● **TEXT SEGMENT**
The South Australian Greens are hopeful of becoming the state’s “third political force” and holding the balance of power in the Upper House, after electing a young environmental campaigner as their number two Legislative Council candidate for next year’s state election.

Jan 11, 2021, updated Jan 11, 2021
SA Greens Upper House candidate for the March 2022 state election. Photo: supplied

SA Greens Upper House candidate for the March 2022 state election. Photo: supplied

Public servant and former Greens adviser Yesha Joshi – who was born in India and migrated to Adelaide with her family when she was nine – has been preselected for the number two position on the Greens’ Upper House ticket, behind Adelaide City Councillor and former senator Robert Simms who was elected as lead candidate last year.

Greens MLC Tammy Franks said the next state election represented an historic opportunity for the Greens to secure the balance of power in the Upper House for the first time.

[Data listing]

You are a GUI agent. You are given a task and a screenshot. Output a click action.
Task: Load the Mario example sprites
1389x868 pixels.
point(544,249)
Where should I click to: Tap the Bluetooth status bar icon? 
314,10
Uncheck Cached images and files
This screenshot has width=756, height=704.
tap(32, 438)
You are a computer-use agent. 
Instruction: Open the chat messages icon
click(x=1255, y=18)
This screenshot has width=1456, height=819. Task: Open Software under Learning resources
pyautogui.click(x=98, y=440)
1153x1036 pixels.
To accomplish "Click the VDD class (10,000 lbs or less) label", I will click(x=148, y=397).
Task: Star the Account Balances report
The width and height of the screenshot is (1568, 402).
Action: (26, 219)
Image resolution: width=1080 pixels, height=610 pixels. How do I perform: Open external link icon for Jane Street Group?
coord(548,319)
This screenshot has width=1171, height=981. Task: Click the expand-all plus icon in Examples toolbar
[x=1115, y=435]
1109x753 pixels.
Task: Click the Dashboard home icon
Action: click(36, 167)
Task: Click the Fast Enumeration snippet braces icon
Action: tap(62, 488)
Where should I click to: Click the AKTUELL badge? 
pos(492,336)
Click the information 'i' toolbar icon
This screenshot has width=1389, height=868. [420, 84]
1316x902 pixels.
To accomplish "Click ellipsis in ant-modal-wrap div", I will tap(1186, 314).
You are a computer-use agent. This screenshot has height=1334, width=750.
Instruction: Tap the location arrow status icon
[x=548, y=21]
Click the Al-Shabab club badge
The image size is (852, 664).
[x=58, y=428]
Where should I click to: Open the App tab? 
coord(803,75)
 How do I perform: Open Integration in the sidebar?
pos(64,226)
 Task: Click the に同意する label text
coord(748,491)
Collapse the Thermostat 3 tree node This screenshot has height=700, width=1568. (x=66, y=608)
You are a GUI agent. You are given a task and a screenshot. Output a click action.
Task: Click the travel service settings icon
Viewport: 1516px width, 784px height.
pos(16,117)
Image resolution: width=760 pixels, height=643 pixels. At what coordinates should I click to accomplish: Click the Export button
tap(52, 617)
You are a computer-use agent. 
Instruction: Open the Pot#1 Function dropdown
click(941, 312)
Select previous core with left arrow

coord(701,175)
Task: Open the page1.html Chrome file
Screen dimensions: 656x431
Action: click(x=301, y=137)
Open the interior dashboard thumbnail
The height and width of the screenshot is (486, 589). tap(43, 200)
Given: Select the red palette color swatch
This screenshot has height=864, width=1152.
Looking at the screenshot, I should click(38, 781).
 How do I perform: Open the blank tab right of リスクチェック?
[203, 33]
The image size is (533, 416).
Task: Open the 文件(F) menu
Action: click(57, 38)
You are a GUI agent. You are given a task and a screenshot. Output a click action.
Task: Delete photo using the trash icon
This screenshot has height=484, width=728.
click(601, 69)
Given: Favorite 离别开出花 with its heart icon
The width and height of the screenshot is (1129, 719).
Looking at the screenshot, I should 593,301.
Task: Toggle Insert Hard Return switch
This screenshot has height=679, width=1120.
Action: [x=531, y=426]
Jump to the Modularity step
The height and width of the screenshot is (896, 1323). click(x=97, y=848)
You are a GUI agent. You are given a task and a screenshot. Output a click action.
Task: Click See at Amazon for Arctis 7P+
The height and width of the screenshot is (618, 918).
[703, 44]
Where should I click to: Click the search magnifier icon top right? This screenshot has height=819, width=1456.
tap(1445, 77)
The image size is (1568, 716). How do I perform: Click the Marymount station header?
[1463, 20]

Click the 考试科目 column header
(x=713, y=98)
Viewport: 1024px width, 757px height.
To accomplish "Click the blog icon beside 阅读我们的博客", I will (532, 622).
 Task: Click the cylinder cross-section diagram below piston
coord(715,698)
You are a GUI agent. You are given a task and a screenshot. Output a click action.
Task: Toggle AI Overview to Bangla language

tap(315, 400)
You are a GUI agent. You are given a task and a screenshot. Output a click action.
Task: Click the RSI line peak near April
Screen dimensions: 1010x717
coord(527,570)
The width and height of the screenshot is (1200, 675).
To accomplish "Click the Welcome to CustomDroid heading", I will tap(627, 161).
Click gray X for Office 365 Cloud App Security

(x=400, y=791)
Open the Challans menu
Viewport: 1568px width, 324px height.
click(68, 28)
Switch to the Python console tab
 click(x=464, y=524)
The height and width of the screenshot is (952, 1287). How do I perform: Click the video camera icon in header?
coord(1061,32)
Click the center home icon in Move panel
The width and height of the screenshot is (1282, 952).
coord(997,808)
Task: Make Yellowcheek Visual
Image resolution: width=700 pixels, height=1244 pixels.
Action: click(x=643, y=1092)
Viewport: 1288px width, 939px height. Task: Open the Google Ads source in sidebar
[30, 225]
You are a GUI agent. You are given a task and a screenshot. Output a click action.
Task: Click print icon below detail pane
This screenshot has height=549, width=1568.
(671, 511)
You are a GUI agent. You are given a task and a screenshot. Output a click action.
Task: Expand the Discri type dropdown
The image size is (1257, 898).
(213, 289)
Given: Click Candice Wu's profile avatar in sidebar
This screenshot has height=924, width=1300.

● **TASK STATEMENT**
Can you copy out everything in the SA Greens article from "Public servant and" down to "candidate last year."? Work only from the SA Greens article.

● **FINAL ANSWER**
Public servant and former Greens adviser Yesha Joshi – who was born in India and migrated to Adelaide with her family when she was nine – has been preselected for the number two position on the Greens’ Upper House ticket, behind Adelaide City Councillor and former senator Robert Simms who was elected as lead candidate last year.